Taylor Venable's Resume

Photo of Taylor Venable

I hold a Bachelor's of Science in Computer Science from Purdue University, and am currently employed by Indiana University Purdue University Fort Wayne (IPFW) in Fort Wayne, Indiana, United States. I formerly worked at TrustBearer Labs, a small security company focused on the use of smartcards, which was acquired by VeriSign, Inc. in April 2010. VeriSign's enterprise security group was then acquired by Symantec in August 2010. In February 2011 I left Symantec for IPFW. For my own personal interests, I focus on the implementations of programming languages, but I do programming tasks in a sizable number of domains (and of varying practical application). My experience in a wide variety of programming languages across multiple major paradigms allows me to apply uncommon but successful approaches to otherwise difficult development problems.
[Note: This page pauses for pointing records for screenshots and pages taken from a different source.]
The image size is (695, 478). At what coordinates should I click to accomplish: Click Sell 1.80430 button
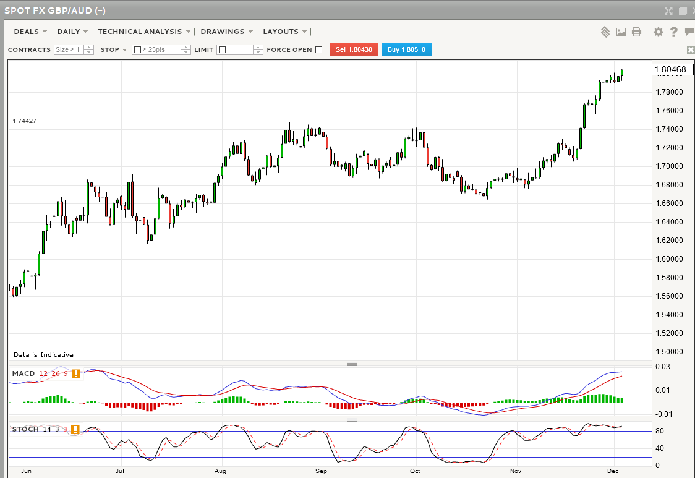354,50
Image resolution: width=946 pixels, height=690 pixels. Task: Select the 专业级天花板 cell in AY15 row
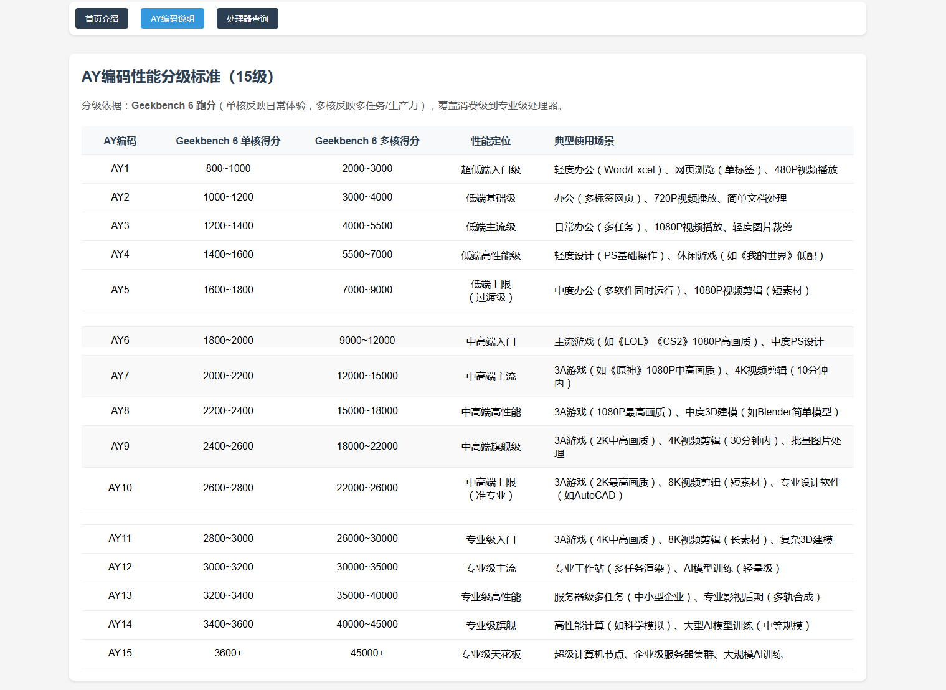491,654
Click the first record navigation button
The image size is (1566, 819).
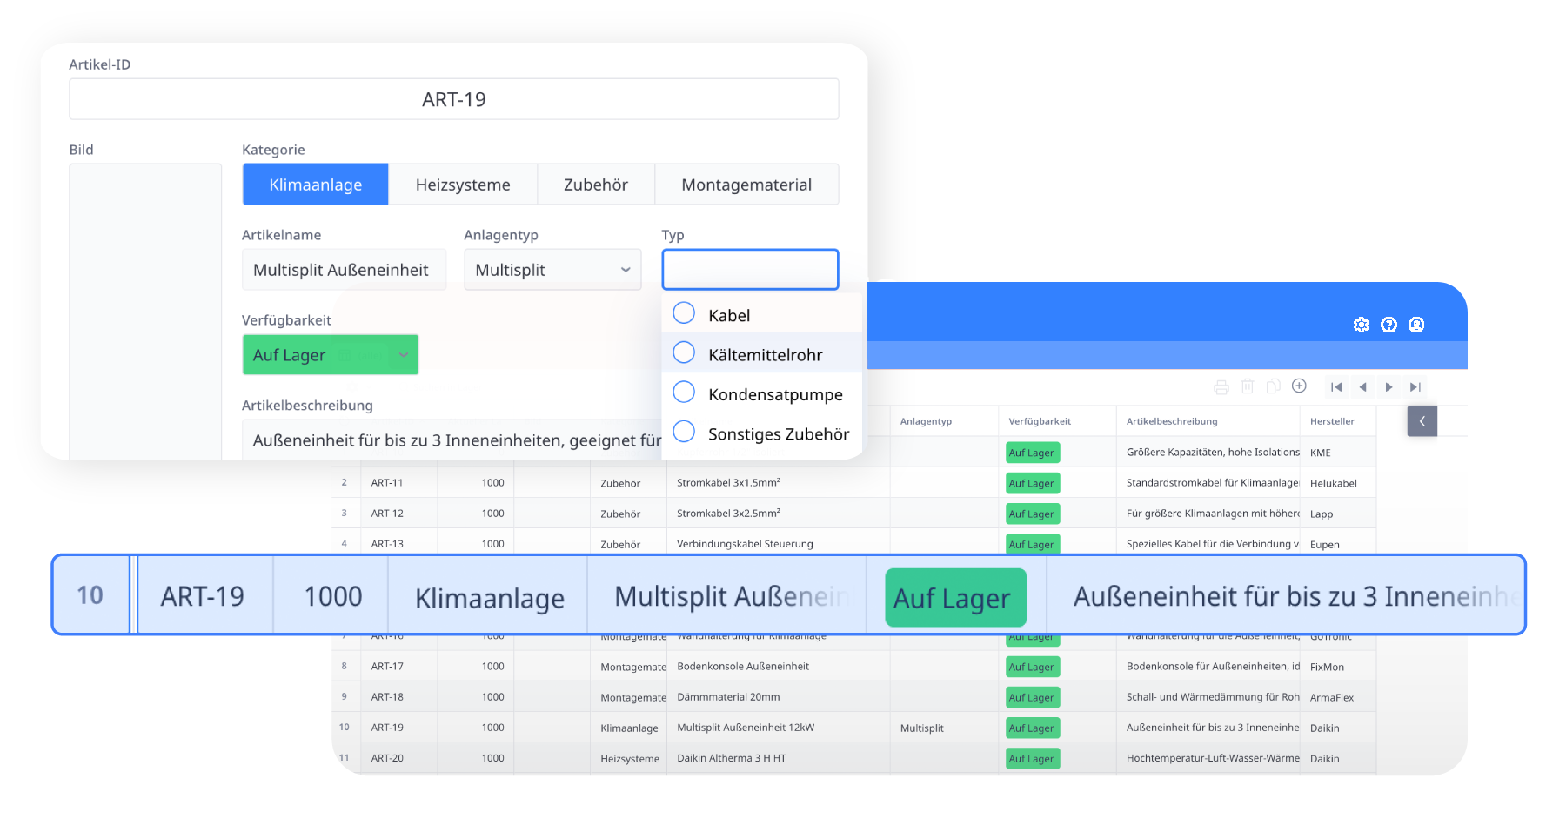[1337, 386]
But really, probably the most important thing about me, and the reason for all of the above, is that I just love programming. I learn some awesome language or technique, then I turn around and try to apply it whenever I can get something from it, and I get a real kick outta that! I learn new things, hack on random code, and puzzle out problems because it's all a lot of fun for me. That doesn't mean I'm not serious: on the contrary! In my mind, cool code gets the job done right, and the coolest code of all holds up under a hail of bullets without breaking a sweat. That's the sort of challenge that moves me, the aspiration to perfection, software that's innovative and indefeatable. That's my passion.
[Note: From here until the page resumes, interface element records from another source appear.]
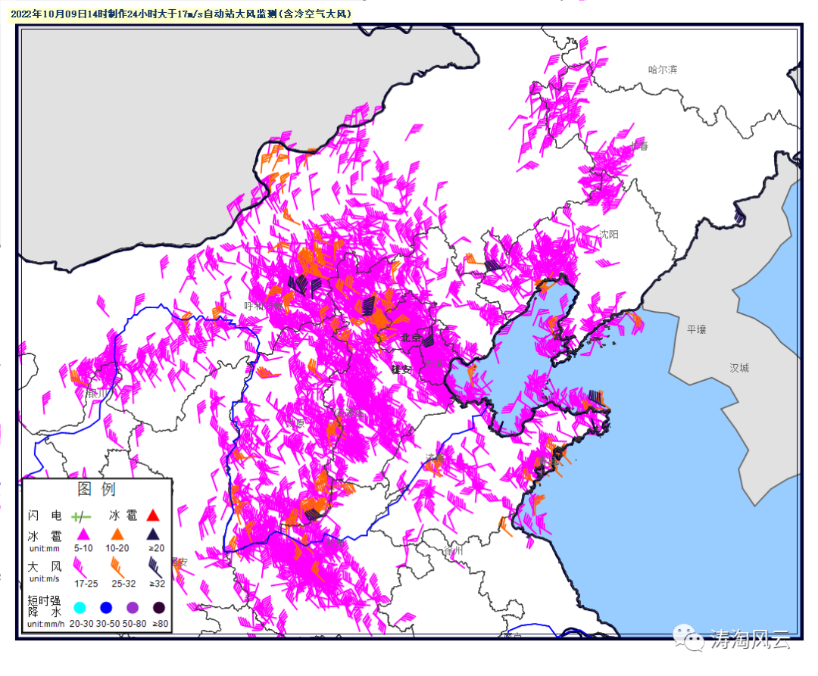Viewport: 818px width, 676px height.
Task: Pick the blue 30-50 rainfall circle
Action: click(x=106, y=607)
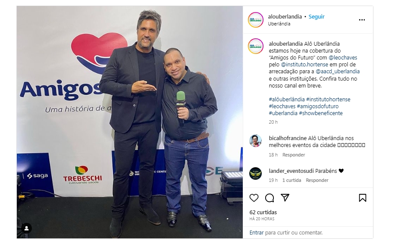
Task: Open the #showbeneficente hashtag
Action: (321, 113)
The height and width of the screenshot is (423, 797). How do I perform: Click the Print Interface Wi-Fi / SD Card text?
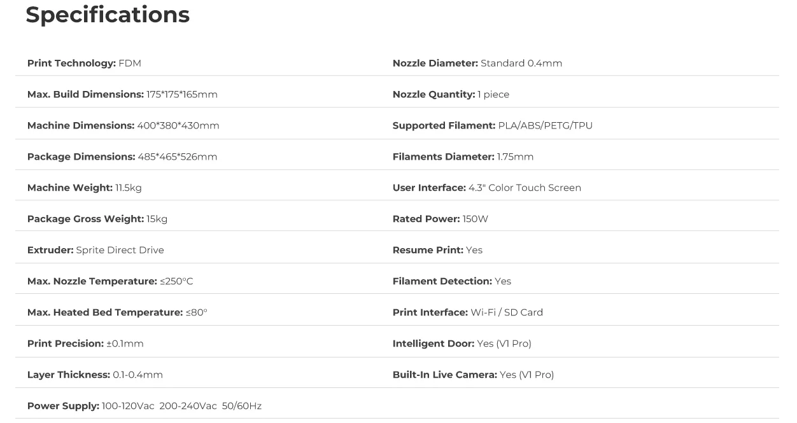[x=467, y=312]
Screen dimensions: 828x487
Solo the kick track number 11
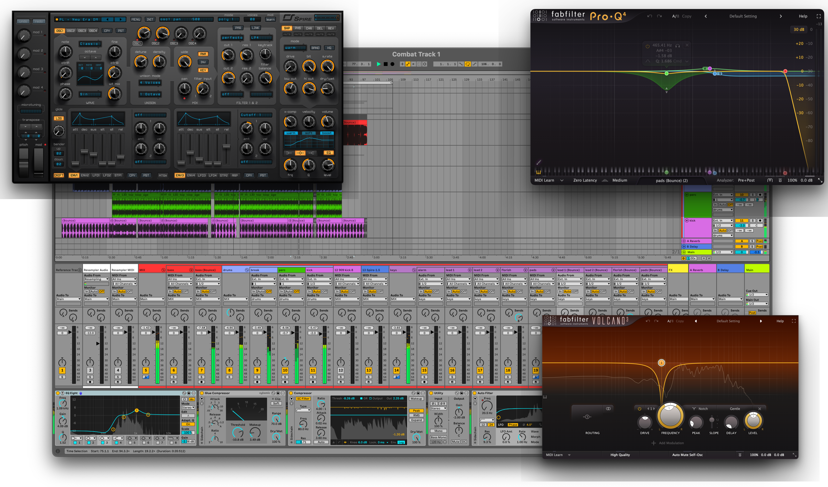(313, 377)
I am not currently seeking employment, but my resume is still available in PDF format.

Professional Programming Philosophy

Putting together a worthwhile product in any environment requires discipline. Businesses cannot continue to produce fragile, arcane, and "eternal beta" software. This kind of software is not worth the money that was invested in its creation. Instead, we as software engineers in general need to enhance our designs to build software that is:

Robust
Over the years, programming languages have constantly invented new features to save programmers from overlooking sources of program failures: type systems and exceptions spring immediately to mind. But while these eliminate some common mistakes, many others which are sometimes impossible to catch (integer overflow is a good example) go uncaught until runtime. It is extremely important to write fault-tolerant systems that can recover when something bad occurs, because no matter how closely you check, the "impossible" will eventually happen. When it does, the software must clean up any unintended consequences and start over from the last reliably consistent state.
Simple
The problems that we typically solve are inherently complex, especially when large systems are involved. Overwhelming complexity leads to wasted energy during development and adds flaws to the result. Software engineering has developed a variety of ways to combat this, but it is the simplest of these which can count for the most. We need to adopt a set of "best practices" for each project, vowing to conform to certain styles of coding (variable names, data structures, control flow, etc.) and most importantly to document everything from function calls to component design. Documentation should be reviewed regularly, and must not be allowed to slip out of synch with the implementation it describes.
Evolutionary
Like all life on Earth, the quiet secret to success is slow evolution. Software cannot leap ahead in bounds without absorbing the consequences of sudden new bugs. But it's easy, especially when developing for the web where deployment is a few keystrokes away, to release whatever is currently available. This is convenient and new features are always being added, but older features are never being developed and allowed to mature. Quality software is tried over an extended period, with ownership and pride being taken in the fact that the victory of every new feature is built on the attestations of countless historic ones.

These are the principles I try to pursue in my own programming. The best code that I've ever written is able to pass the most ruthless testing, but is simple enough to easily explain to somebody who has never seen it before. This success is built upon the idea of evolving software from one correct state to the next. Software that "mostly works" is no longer good enough for our industry, and as a programmer I make it my objective to utilise methods which are resilient, clear, and steady.